*Activity*
Your task is to copy the listing exactly, with the pictures left out.

▬▬▬

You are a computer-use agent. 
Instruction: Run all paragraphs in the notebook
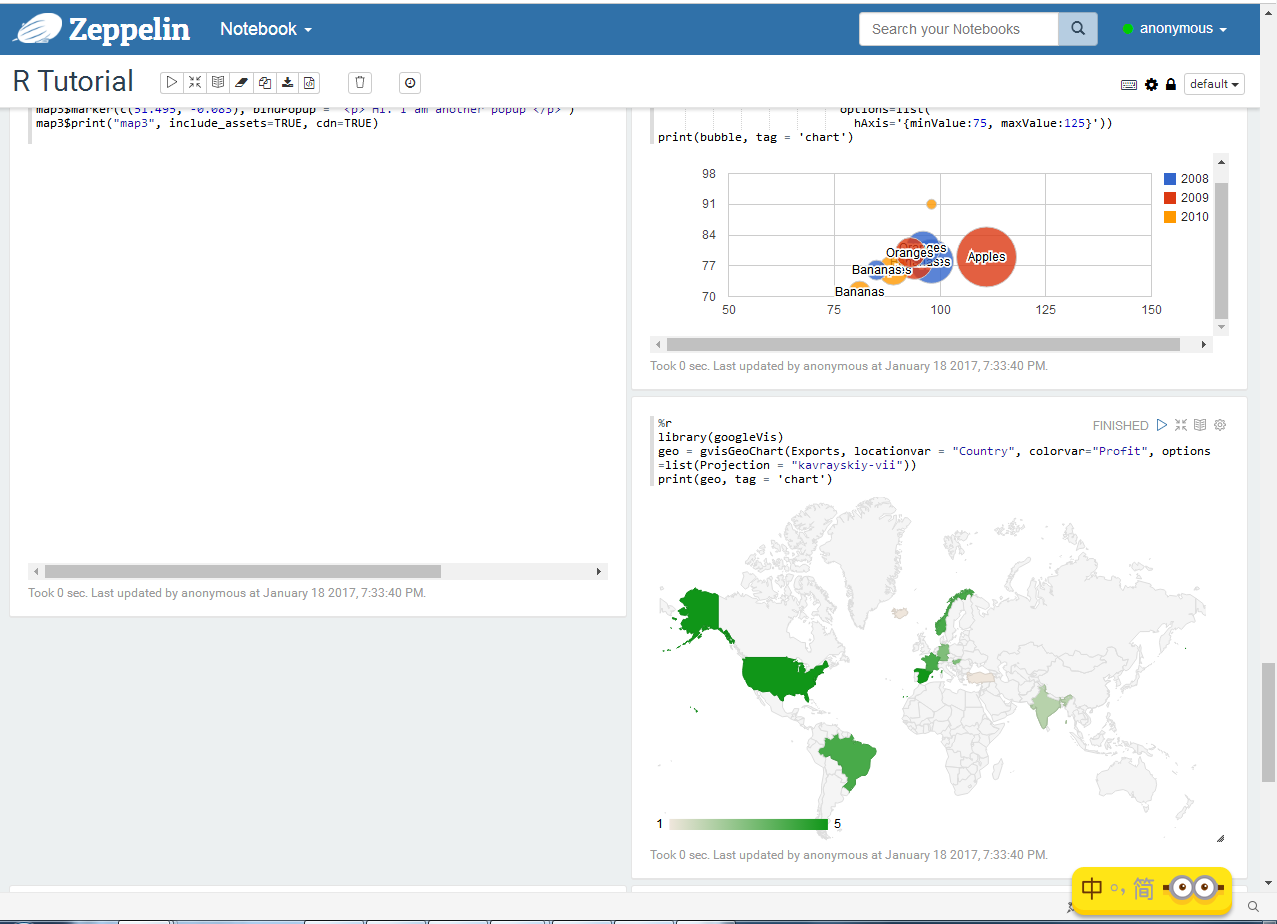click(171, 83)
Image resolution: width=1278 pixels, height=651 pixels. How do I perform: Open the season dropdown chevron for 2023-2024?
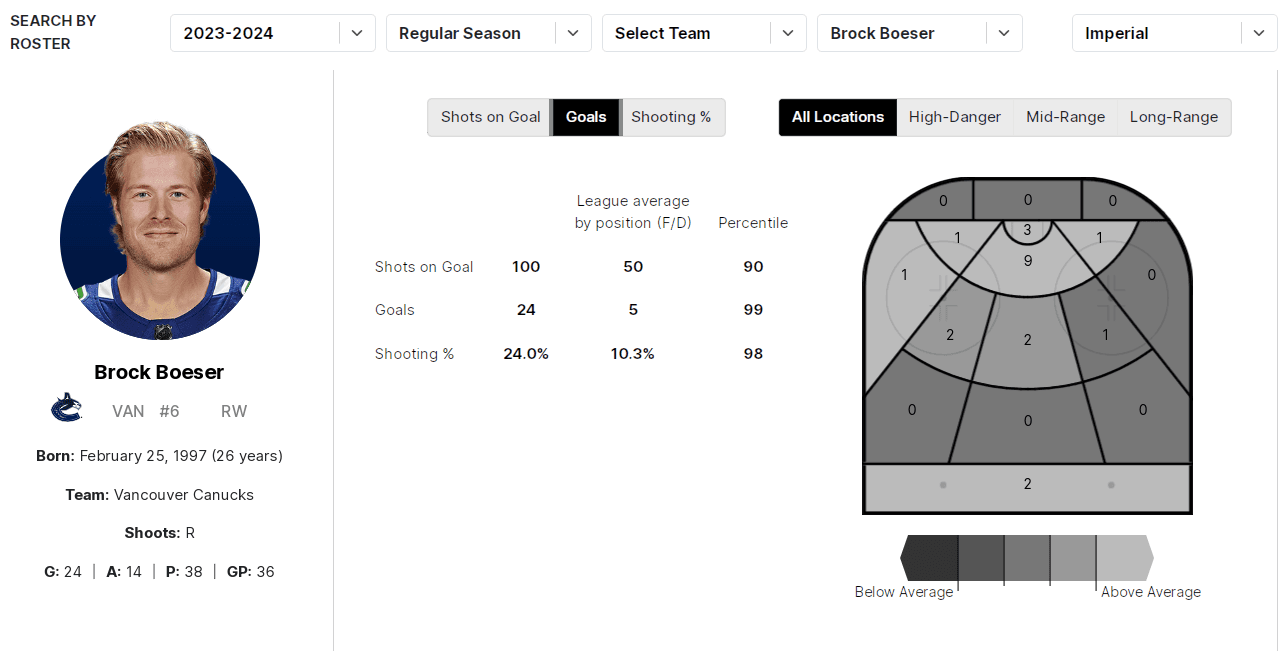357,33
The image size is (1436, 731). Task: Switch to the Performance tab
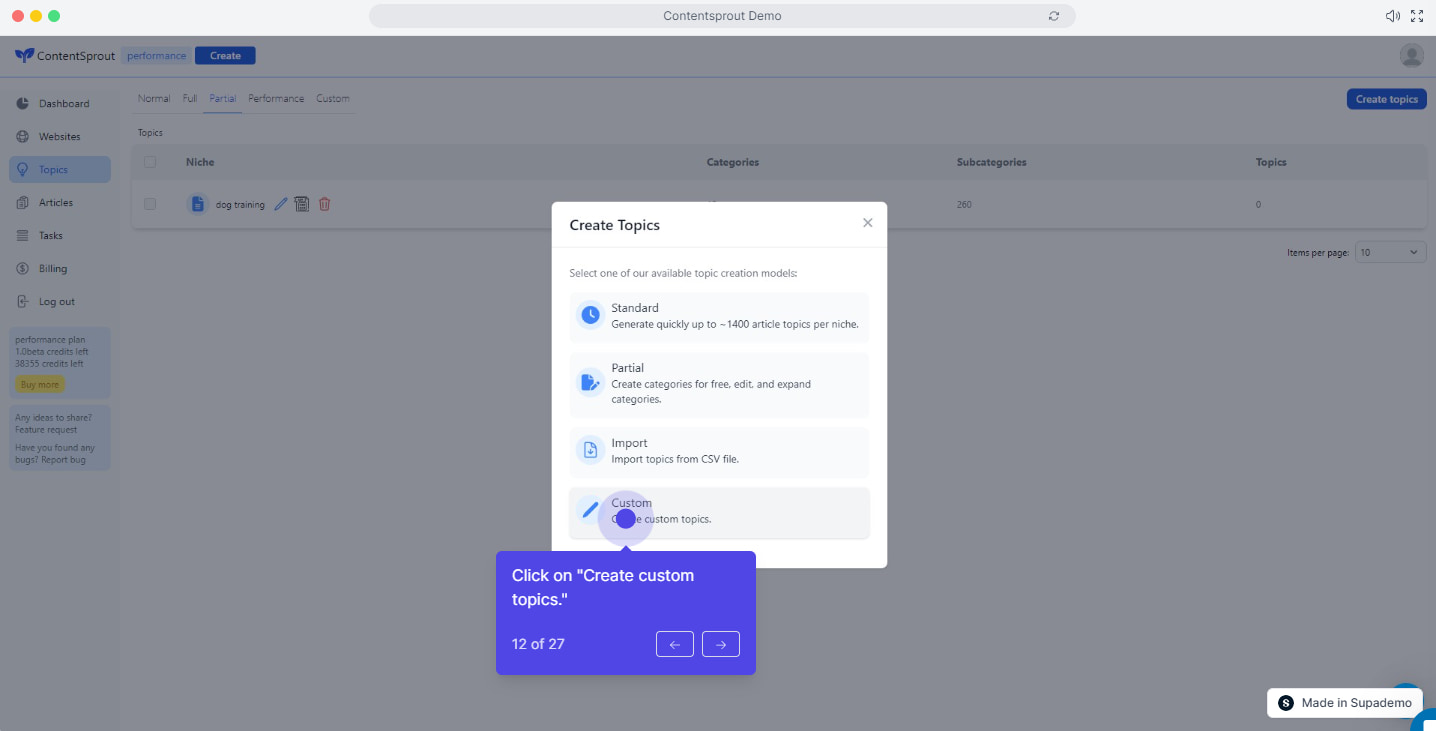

▬▬▬

*Exercise result*
You are a computer-use agent. 
Instruction: Run all paragraphs in the notebook
click(171, 83)
Image resolution: width=1278 pixels, height=651 pixels. How do I perform: Open the season dropdown chevron for 2023-2024?
357,33
The image size is (1436, 731). Task: Switch to the Performance tab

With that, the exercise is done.